Cependant, les compositions de ‘Un été sans toi’ se situent quelque part au milieu. Certains sont très agréables à écouter, comme le reggaeton moelleux de ‘Un ratito’. D’autres sont encore drôles, comme ce dembow intitulé « Titi m’a demandé » dans lequel Benito énumère sa collection de copines (toutes éphémères). Et d’autres vous font même verser quelques larmes : ‘Ojitos Lindos’ avec Bomba Estéreo a une belle mélodie, et ‘Andrea’ avec Buscabulla aussi. De plus, le second raconte l’histoire d’une femme portoricaine assassinée l’an dernier par son ex-partenaire, après avoir tenté en vain de lui imposer une ordonnance d’éloignement.

Le problème ici est que Bad Bunny a mûri ou non. ‘Después de la playa’ n’a pas besoin d’être un chef-d’œuvre transcendantal de la musique latine, ni ‘Agosto’ plus qu’une production de reggaeton tropical efficace, ni ‘Neverita’ plus que ce qu’elle est.

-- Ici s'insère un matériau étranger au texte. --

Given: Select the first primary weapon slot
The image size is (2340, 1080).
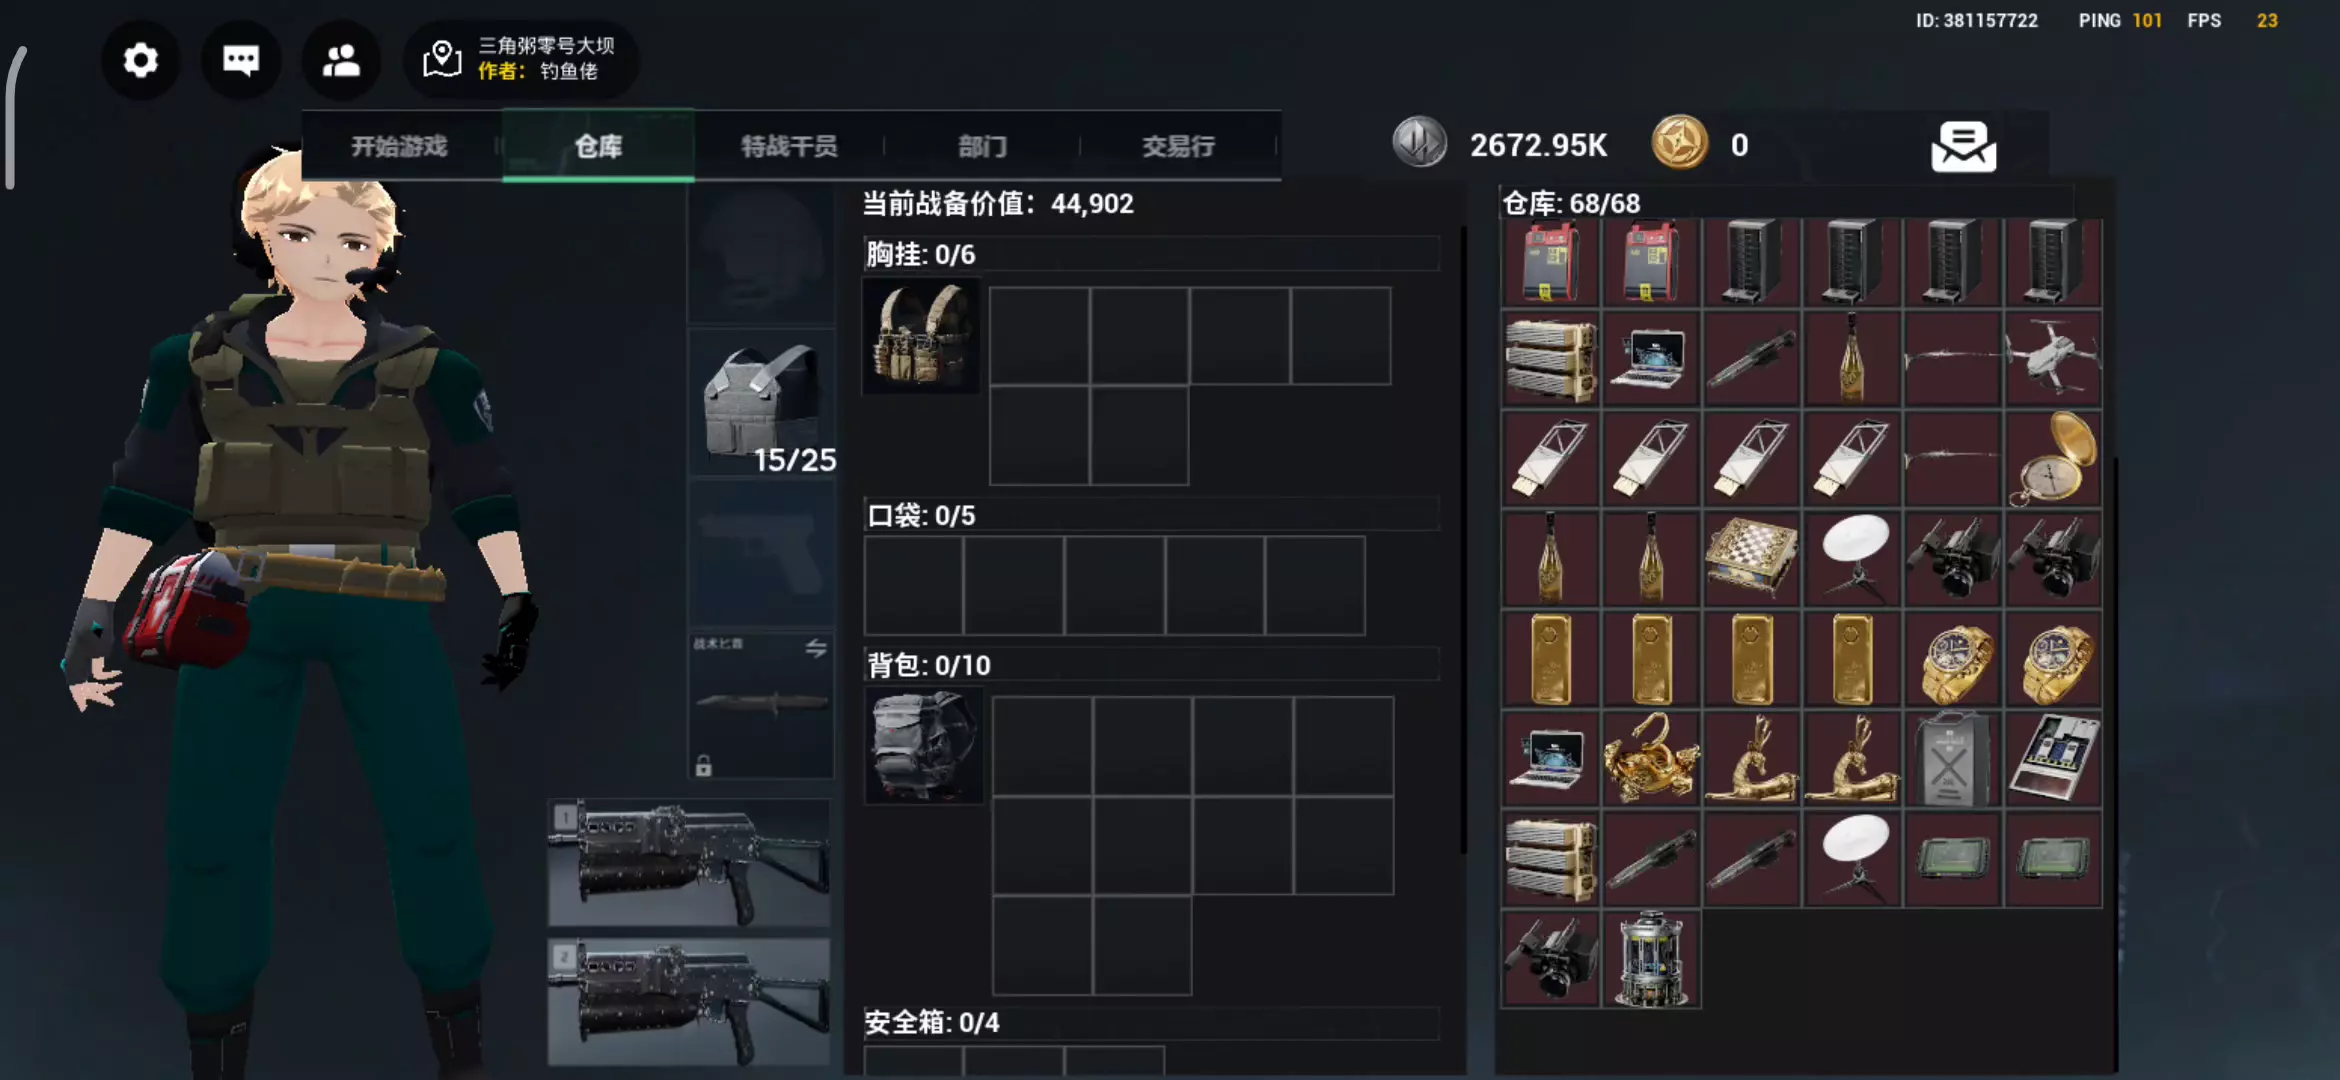Looking at the screenshot, I should [x=689, y=863].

Le problème est que, tant d’albums plus tard, un tube comme « Moscow Mule » peut être considéré comme un sommet artistique dans la carrière de Bad Bunny, que des reggaetones aussi génériques que « La Corriente » continuent d’avoir une place sur ses albums, que la collaboration entre Benito et Rauw Alejandro ont donné naissance à un morceau aussi facile que ‘Party’, dont les pièges aussi éculés que ‘2 Mil 16’ n’offrent plus aucun attrait, ou dont les séquences continuent de s’allonger À l’infini lorsqu’il n’est plus nécessaire.

Tout indique que ‘Un été sans toi’ sera bel et bien l’un des albums de l’été. Et rien à redire si ‘Moscow Mule’ ou le ‘Tarot’ trompé résonnent sans arrêt dans les clubs et bars de plage que nous visiterons dans les mois à venir. L’inconvénient est que Bad Bunny ne semble plus aussi intéressé à faire avancer le reggaeton qu’il a prouvé qu’il était capable de le faire. Dans ‘Safaera’ il y avait de la place pour plus d’ambition et plus de capacité à surprendre que sur tout cet album.